Sending it here too, but ideally if you have questions/comments, that
would be better to join the thread on centos-devel list.
Thanks !
-------- Forwarded Message --------
Subject: [CentOS-devel] CentOS/Fedora authentication system merge
(Please Read)
Date: Wed, 27 Jan 2021 08:58:13 +0100
From: Fabian Arrotin <arrfab(a)centos.org>
Reply-To: The CentOS developers mailing list. <centos-devel(a)centos.org>
To: The CentOS developers mailing list. <centos-devel(a)centos.org>
# Introduction and background
As it was preannounced some time ago , the CentOS Board agreed to merge
the CentOS accounts (https://accounts.centos.org) with the Fedora FAS
(https://admin.fedoraproject.org/accounts/)
As both projects were running their own instance of FAS (running on
el6/CentOS 6, so coming to EOL, so that needed to be migrated to new
solution/platform), but that there are a lot of contributors common to
both projects, it made sense to "migrate and merge" both into one, and
so having only one account that can be used for both.
The AAA/Noggin team worked in the last months on the new authentication
system that will be used as foundation.
The core block will be (Free)IPA (https://www.freeipa.org , already
available in the distribution) and the community portal feature will be
provided by noggin (https://github.com/fedora-infra/noggin)
If you want to know more about noggin, consider watching the
presentation given at last Fedora Nest event
(https://www.youtube.com/watch?v=x1SevUmkE60)
# What does it mean for you, contributors and SIG members ?
Fedora already had an IPA infra, but "hidden" behind FAS, so accounts
were already created in IPA backend.
For CentOS, we were just using plain FAS, so users in our own backend
(fas db).
The "Merge" operation will go like this :
- Fedora will kick fas2ipa script
(https://github.com/fedora-infra/fas2ipa) synchronizing FAS attributes
back into IPA, including group memberships coming from FAS/Fedora
- Then the same process will be ran but importing from ACO
(https://accounts.centos.org) into the same IPA backend.
That's where the "fun" begins:
* If the same nick/account exists at both side, the script is
considering FAS as authoritative (remember, the FAS user *already*
exists there, and is only modified for group[s] membership and attributes)
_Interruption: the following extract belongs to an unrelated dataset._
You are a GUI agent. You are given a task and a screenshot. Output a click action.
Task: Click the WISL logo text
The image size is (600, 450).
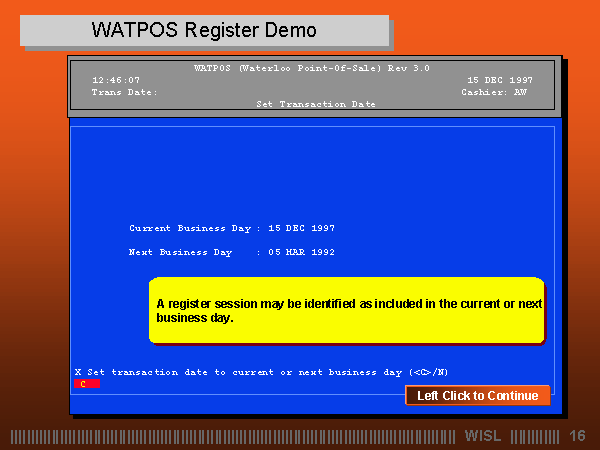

* What is used to consider same nick/account being the same person ?
the email (validated when registering account) will be used as primary
key. So that means that you should *now* verify/update your email
address in FAS and ACO so that they match
* in case of a email address mismatch, the ACO account isn't migrated
(group membership) but put in a queue to be verified
* in case of matching email address, existing account is added to
imported ACO groups
The "open" question is about what to do for same account but in fact
being different people (question is debated between Fedora and CentOS
through the AAA initiative)
# What has been already done ?
You can follow publicly the status through dedicated tracker (
https://github.com/orgs/fedora-infra/projects/6 ), but let me focus on
the CentOS Side (sending this to centos-devel so centos contributors)
In the last months, Fedora already deployed a staging (.stg.) IPA
instance, as well as a noggin community portal.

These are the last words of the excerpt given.